What is required
Extract the lines from the one containing "Image resolution: width=1924" through the one containing "[x=382, y=97]", both included, and reproduce them unchanged.

Excerpted records
::::
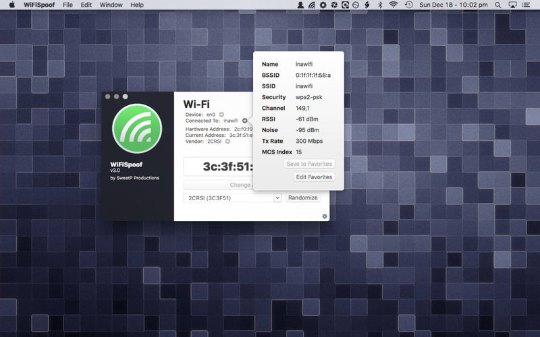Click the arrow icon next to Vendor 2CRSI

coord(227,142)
::::
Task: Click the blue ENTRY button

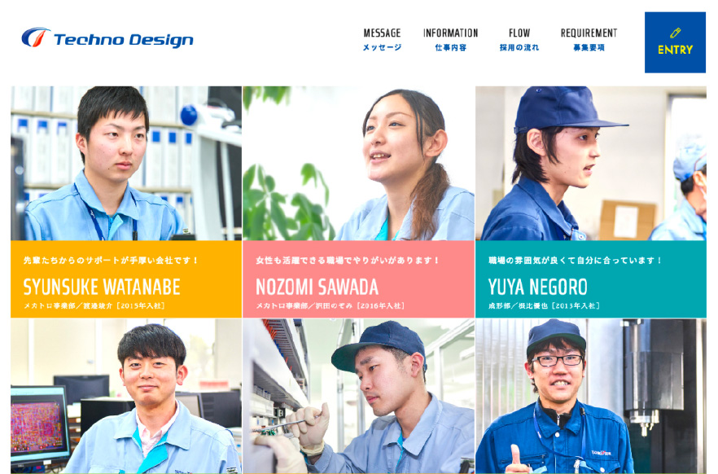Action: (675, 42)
::::
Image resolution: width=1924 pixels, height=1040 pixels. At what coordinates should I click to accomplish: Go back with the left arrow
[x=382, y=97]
::::
Result of this exercise
Image resolution: width=1924 pixels, height=1040 pixels. At what coordinates should I click to accomplish: Go back with the left arrow
[x=382, y=97]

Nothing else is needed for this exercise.